• **Task objective**
Report each line in the material below that contains the word "Open".

• **Exercise materials**

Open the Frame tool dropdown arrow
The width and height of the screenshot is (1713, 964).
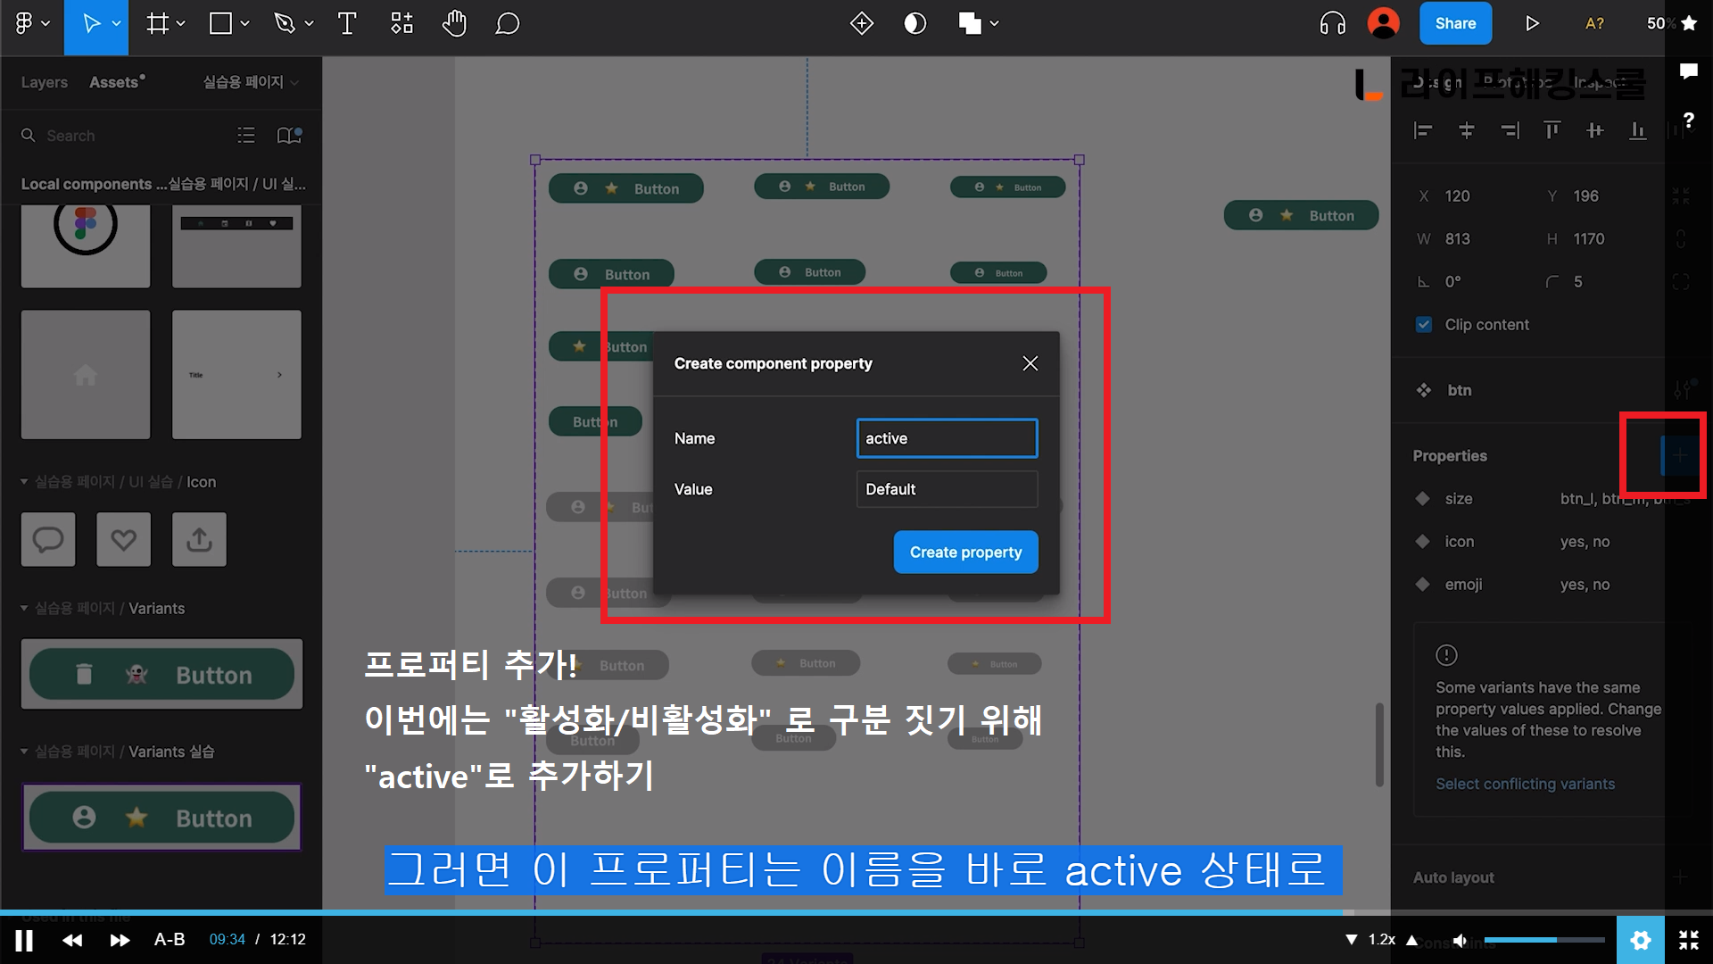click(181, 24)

* * *

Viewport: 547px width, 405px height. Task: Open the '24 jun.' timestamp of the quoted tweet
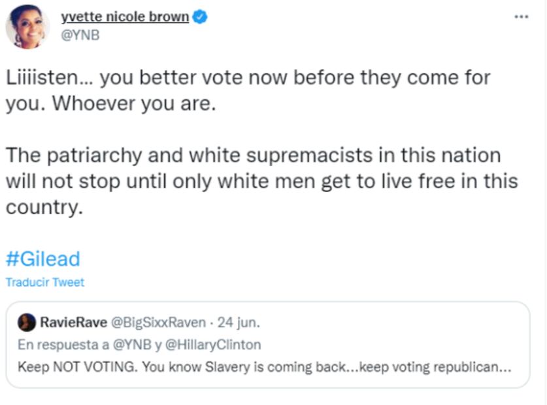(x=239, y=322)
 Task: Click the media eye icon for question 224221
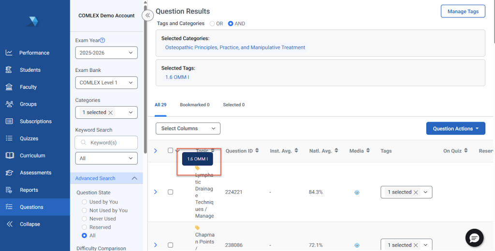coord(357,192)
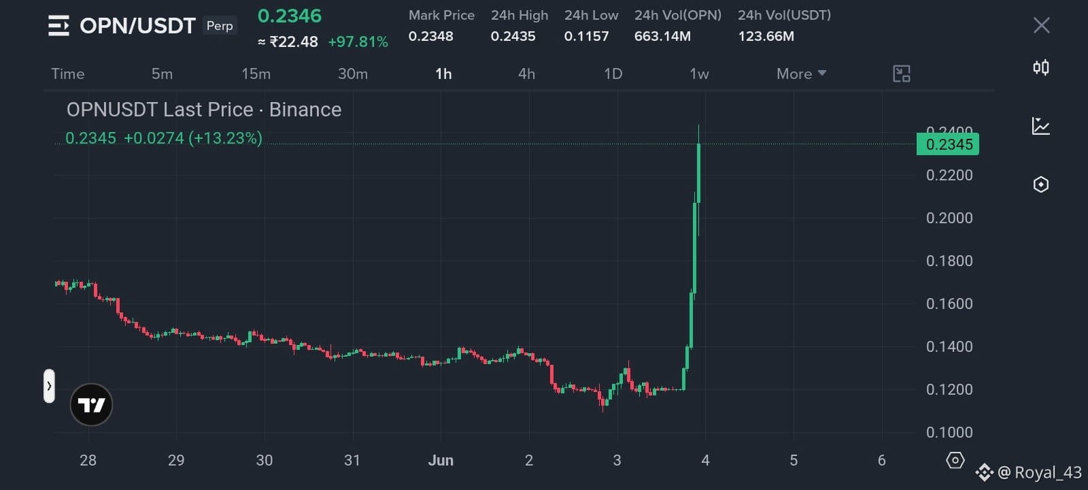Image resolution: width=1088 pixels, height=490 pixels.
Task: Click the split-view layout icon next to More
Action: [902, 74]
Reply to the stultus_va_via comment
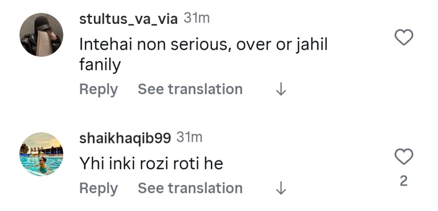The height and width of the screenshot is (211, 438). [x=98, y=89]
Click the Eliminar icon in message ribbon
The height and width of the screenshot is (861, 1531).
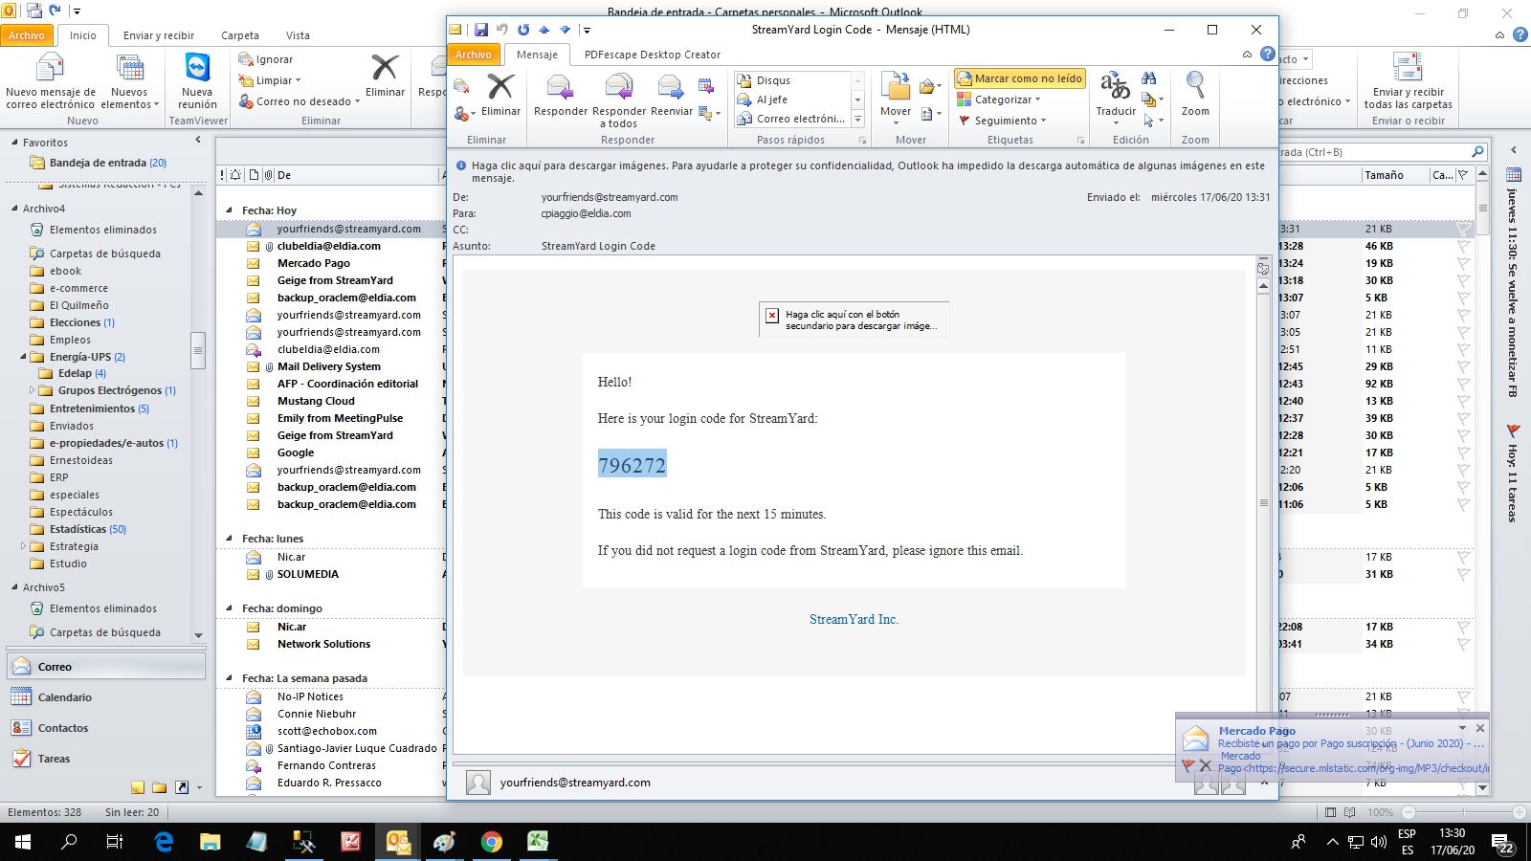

==

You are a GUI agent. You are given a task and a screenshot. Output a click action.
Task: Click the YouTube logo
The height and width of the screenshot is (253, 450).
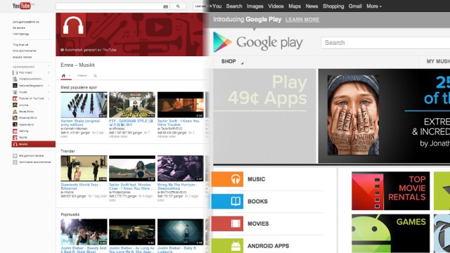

• **The reply**
Open the Frame tool dropdown arrow
Viewport: 547px width, 405px height. Task: Open the '24 jun.' timestamp of the quoted tweet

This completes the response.